## EXERCISE AIM:
Copy the items from the first line through the line that contains "The width and height of the screenshot is (1069, 411).", switching "Locate an element" to "Point to an element" and leaving everything else unchanged.
BEGIN
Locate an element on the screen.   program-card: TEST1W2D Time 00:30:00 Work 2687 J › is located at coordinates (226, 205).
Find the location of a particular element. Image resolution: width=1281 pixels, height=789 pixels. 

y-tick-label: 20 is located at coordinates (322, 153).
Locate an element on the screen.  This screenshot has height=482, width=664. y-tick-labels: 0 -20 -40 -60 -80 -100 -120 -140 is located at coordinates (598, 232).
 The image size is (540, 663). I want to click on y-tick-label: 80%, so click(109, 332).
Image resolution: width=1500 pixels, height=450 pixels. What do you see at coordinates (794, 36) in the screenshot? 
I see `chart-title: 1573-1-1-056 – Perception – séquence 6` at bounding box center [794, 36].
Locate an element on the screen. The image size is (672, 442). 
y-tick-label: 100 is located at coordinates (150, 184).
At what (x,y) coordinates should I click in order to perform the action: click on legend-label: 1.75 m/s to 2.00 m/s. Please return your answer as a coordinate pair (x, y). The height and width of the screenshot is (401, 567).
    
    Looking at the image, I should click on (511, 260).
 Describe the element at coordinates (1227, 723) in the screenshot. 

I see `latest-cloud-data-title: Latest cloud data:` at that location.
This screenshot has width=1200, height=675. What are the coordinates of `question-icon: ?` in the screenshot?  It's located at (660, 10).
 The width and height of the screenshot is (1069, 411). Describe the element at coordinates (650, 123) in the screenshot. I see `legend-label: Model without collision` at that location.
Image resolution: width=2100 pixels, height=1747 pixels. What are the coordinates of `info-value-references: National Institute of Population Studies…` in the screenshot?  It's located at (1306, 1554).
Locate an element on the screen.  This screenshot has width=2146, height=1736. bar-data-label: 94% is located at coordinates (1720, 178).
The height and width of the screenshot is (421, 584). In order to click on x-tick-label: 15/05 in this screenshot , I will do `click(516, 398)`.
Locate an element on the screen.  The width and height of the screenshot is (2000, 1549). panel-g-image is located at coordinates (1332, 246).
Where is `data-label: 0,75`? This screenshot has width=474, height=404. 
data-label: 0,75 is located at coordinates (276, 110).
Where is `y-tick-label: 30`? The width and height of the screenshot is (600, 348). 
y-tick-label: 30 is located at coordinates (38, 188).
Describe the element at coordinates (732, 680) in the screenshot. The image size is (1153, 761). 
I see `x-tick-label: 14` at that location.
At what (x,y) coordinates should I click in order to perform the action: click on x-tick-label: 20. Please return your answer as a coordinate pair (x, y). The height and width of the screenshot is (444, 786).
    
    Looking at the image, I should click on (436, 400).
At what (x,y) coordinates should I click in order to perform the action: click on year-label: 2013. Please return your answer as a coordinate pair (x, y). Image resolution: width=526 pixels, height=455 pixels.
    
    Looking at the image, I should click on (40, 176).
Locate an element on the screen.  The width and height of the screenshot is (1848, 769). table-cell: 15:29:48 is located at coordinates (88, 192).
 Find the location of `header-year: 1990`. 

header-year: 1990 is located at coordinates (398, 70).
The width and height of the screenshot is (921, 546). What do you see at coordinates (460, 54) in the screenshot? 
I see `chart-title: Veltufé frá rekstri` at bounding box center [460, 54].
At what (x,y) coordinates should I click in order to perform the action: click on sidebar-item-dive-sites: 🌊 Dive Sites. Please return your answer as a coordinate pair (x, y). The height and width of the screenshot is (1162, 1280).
END
## RESULT:
Point to an element on the screen.   program-card: TEST1W2D Time 00:30:00 Work 2687 J › is located at coordinates (226, 205).
Find the location of a particular element. Image resolution: width=1281 pixels, height=789 pixels. 

y-tick-label: 20 is located at coordinates (322, 153).
Point to an element on the screen.  This screenshot has height=482, width=664. y-tick-labels: 0 -20 -40 -60 -80 -100 -120 -140 is located at coordinates (598, 232).
 The image size is (540, 663). I want to click on y-tick-label: 80%, so click(109, 332).
Image resolution: width=1500 pixels, height=450 pixels. What do you see at coordinates (794, 36) in the screenshot? 
I see `chart-title: 1573-1-1-056 – Perception – séquence 6` at bounding box center [794, 36].
Point to an element on the screen. The image size is (672, 442). 
y-tick-label: 100 is located at coordinates (150, 184).
At what (x,y) coordinates should I click in order to perform the action: click on legend-label: 1.75 m/s to 2.00 m/s. Please return your answer as a coordinate pair (x, y). The height and width of the screenshot is (401, 567).
    
    Looking at the image, I should click on (511, 260).
 Describe the element at coordinates (1227, 723) in the screenshot. 

I see `latest-cloud-data-title: Latest cloud data:` at that location.
This screenshot has width=1200, height=675. What are the coordinates of `question-icon: ?` in the screenshot?  It's located at (660, 10).
 The width and height of the screenshot is (1069, 411). Describe the element at coordinates (650, 123) in the screenshot. I see `legend-label: Model without collision` at that location.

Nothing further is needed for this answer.